_Assigned task_. Each line from the one containing "Viewport: 1568px width, 698px height." to the end of the listing below should be repeated exactly, with no other line included.

+ + + + + + +

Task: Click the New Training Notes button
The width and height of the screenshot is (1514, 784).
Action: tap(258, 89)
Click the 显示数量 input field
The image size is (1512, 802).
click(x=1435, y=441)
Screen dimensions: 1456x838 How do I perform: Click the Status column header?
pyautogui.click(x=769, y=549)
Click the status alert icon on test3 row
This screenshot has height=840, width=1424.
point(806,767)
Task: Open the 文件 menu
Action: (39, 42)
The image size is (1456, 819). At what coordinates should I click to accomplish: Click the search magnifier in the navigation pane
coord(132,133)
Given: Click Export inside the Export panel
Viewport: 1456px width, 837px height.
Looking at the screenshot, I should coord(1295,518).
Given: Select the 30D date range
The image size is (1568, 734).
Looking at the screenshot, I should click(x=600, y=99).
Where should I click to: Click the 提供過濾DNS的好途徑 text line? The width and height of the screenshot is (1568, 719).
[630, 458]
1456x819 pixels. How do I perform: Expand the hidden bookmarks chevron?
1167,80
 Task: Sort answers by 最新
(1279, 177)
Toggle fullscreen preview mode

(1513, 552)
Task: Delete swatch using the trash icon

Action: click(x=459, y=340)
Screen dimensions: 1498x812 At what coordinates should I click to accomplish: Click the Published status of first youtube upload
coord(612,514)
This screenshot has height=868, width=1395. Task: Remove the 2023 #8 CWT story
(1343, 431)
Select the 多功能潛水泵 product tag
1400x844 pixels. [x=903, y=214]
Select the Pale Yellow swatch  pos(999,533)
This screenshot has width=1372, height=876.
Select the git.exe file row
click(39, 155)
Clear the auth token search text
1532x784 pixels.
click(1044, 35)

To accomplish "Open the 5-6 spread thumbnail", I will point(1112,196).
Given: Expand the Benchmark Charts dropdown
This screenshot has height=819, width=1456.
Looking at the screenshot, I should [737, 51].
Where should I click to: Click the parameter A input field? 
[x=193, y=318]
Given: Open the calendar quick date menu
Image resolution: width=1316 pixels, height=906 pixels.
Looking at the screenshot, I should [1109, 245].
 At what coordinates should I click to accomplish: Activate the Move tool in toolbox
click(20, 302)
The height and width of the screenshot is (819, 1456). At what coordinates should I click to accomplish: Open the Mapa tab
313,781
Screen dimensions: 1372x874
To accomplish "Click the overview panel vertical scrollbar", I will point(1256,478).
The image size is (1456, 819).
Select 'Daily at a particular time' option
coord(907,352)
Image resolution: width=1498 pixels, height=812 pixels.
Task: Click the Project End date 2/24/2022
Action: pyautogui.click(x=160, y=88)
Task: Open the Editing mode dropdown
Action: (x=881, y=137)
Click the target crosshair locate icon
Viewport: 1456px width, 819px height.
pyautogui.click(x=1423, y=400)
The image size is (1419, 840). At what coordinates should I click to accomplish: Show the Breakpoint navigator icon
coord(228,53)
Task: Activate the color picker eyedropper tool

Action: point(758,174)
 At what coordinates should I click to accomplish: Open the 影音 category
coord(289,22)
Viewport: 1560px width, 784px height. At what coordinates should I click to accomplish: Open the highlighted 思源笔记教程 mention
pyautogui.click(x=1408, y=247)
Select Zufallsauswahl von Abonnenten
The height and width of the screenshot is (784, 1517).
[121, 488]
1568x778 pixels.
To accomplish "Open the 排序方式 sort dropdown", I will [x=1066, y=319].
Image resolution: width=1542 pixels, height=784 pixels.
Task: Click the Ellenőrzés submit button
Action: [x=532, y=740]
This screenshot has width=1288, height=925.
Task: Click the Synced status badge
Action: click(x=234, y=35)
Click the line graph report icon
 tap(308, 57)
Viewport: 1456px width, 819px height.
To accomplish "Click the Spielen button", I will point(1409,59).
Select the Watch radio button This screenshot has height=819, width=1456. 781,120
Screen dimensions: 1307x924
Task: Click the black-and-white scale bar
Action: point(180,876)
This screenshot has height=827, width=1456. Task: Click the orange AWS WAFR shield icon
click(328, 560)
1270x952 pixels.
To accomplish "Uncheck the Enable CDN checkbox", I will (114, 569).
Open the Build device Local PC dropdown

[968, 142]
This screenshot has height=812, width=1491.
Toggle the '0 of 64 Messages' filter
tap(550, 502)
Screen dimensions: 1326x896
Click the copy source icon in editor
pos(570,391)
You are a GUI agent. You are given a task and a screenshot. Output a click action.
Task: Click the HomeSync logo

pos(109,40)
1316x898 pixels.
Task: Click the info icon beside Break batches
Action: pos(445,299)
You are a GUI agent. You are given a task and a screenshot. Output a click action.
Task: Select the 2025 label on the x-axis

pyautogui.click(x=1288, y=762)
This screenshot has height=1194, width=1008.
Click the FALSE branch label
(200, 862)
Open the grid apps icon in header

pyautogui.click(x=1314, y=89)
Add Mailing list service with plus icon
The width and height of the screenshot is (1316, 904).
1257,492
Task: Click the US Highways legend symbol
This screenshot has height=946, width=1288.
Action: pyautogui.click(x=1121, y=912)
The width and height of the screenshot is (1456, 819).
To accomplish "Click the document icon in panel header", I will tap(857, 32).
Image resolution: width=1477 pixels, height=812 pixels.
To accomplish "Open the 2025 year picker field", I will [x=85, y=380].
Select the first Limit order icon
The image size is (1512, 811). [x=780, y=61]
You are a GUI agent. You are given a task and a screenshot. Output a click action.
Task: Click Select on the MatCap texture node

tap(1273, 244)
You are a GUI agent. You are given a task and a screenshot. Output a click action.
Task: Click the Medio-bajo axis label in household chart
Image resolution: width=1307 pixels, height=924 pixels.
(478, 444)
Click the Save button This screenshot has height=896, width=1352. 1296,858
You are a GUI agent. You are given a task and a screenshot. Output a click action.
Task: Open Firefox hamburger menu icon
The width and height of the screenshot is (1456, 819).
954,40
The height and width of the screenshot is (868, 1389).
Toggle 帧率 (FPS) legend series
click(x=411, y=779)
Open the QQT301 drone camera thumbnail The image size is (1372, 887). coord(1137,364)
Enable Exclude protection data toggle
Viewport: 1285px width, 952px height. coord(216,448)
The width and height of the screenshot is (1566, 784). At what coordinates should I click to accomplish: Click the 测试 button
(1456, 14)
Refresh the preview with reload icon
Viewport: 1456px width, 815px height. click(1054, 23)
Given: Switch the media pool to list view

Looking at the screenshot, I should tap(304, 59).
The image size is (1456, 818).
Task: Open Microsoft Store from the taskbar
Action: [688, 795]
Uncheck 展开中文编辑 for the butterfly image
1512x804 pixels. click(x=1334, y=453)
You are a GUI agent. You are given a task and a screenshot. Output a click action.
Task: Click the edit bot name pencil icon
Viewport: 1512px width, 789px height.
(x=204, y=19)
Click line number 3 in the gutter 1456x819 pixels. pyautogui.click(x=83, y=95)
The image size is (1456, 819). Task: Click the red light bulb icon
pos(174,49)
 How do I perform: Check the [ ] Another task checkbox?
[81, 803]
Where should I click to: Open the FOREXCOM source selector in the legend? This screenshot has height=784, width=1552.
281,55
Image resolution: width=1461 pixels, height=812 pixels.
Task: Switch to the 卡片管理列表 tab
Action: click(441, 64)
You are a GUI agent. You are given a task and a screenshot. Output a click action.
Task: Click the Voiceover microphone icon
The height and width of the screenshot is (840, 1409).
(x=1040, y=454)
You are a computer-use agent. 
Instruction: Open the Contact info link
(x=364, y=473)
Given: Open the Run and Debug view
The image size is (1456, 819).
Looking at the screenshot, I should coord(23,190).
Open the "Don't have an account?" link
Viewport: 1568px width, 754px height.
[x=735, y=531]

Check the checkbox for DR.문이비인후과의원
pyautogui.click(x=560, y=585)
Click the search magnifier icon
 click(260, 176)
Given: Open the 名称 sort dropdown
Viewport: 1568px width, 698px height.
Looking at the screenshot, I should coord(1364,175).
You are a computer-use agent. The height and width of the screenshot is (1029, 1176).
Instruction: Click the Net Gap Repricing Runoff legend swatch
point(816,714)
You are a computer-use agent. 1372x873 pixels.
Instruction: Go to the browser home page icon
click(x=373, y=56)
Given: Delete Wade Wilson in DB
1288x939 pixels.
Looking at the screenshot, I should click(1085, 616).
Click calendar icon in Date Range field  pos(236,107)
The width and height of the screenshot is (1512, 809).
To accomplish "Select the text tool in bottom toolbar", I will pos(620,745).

+ + + + + + +

_Response_.
Viewport: 1568px width, 698px height.
Looking at the screenshot, I should coord(1364,175).
You are a computer-use agent. The height and width of the screenshot is (1029, 1176).
Instruction: Click the Net Gap Repricing Runoff legend swatch
point(816,714)
You are a computer-use agent. 1372x873 pixels.
Instruction: Go to the browser home page icon
click(x=373, y=56)
Given: Delete Wade Wilson in DB
1288x939 pixels.
Looking at the screenshot, I should click(1085, 616).
Click calendar icon in Date Range field  pos(236,107)
The width and height of the screenshot is (1512, 809).
To accomplish "Select the text tool in bottom toolbar", I will pos(620,745).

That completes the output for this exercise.